* Work task: Below are records; reproduce exactly the lines from the one containing "Open the Out 1 - Out 2 output dropdown" through the end, both included, and only those.

Stored records:
○ ○ ○ ○ ○ ○ ○

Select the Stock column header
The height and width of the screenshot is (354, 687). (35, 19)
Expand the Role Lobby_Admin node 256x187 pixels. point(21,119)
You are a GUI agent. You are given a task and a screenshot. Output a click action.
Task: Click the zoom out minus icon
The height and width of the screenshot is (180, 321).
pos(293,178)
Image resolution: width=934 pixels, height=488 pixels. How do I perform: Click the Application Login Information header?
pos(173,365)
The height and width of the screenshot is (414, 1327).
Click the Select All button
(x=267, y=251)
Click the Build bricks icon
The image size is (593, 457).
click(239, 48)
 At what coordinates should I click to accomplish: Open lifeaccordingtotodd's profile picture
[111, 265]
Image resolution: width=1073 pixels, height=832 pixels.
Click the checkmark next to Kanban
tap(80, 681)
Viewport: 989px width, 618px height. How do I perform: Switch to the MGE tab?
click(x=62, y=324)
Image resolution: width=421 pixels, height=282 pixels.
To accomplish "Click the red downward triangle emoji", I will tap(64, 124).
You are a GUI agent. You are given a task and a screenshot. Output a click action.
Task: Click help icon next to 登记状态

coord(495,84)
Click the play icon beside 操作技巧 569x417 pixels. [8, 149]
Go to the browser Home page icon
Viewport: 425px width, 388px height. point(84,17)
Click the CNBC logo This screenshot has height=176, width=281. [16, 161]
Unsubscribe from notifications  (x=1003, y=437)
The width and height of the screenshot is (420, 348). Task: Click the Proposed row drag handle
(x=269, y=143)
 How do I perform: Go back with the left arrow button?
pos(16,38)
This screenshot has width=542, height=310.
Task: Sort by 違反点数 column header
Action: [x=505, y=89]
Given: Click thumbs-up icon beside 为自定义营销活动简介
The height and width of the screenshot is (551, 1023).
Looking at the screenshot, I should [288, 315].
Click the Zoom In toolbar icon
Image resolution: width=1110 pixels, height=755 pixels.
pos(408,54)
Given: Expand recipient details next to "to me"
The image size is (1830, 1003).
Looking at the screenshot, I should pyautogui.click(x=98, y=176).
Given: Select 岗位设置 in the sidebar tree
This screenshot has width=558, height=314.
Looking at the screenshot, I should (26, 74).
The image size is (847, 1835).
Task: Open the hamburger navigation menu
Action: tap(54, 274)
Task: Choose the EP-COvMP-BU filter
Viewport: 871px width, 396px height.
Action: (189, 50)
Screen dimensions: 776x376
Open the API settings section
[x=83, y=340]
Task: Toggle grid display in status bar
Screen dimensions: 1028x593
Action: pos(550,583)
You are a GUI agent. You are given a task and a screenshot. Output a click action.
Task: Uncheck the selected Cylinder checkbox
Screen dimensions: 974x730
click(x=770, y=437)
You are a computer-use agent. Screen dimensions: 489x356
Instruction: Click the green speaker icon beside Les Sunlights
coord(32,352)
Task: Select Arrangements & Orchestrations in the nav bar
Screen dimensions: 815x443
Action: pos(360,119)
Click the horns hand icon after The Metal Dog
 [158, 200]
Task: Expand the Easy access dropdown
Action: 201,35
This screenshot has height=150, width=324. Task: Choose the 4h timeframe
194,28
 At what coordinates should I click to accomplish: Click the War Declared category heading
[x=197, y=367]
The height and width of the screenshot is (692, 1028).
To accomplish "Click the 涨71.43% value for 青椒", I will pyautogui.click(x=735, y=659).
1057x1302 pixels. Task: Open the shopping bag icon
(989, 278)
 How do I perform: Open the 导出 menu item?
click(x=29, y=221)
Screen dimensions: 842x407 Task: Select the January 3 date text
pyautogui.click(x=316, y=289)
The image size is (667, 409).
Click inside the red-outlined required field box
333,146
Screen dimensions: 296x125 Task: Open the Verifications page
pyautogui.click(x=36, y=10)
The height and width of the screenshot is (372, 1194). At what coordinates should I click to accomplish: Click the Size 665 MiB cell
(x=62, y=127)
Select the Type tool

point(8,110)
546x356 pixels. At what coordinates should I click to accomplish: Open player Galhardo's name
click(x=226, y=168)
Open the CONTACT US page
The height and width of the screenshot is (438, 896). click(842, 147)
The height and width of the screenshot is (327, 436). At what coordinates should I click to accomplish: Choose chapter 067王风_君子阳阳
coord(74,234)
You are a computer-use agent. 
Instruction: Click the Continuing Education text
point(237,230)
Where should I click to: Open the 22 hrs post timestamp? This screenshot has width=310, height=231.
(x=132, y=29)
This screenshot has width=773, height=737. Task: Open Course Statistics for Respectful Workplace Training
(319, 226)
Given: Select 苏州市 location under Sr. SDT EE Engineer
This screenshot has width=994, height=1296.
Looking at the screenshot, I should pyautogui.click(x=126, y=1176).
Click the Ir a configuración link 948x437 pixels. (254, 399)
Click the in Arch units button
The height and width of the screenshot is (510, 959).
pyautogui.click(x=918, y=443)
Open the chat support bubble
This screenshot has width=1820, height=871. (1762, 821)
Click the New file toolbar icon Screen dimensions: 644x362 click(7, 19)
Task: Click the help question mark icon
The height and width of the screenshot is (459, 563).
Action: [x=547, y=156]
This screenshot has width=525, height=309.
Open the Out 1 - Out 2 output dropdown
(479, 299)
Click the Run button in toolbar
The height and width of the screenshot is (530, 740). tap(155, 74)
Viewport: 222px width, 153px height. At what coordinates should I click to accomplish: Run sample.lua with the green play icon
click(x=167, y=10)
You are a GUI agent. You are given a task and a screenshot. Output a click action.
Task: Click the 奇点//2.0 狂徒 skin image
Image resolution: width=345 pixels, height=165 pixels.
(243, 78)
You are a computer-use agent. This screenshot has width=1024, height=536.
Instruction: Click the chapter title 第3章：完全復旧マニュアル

○ ○ ○ ○ ○ ○ ○

* Exercise output:
Open the Out 1 - Out 2 output dropdown
(479, 299)
Click the Run button in toolbar
The height and width of the screenshot is (530, 740). tap(155, 74)
Viewport: 222px width, 153px height. At what coordinates should I click to accomplish: Run sample.lua with the green play icon
click(x=167, y=10)
You are a GUI agent. You are given a task and a screenshot. Output a click action.
Task: Click the 奇点//2.0 狂徒 skin image
Image resolution: width=345 pixels, height=165 pixels.
(243, 78)
You are a computer-use agent. This screenshot has width=1024, height=536.
Instruction: Click the chapter title 第3章：完全復旧マニュアル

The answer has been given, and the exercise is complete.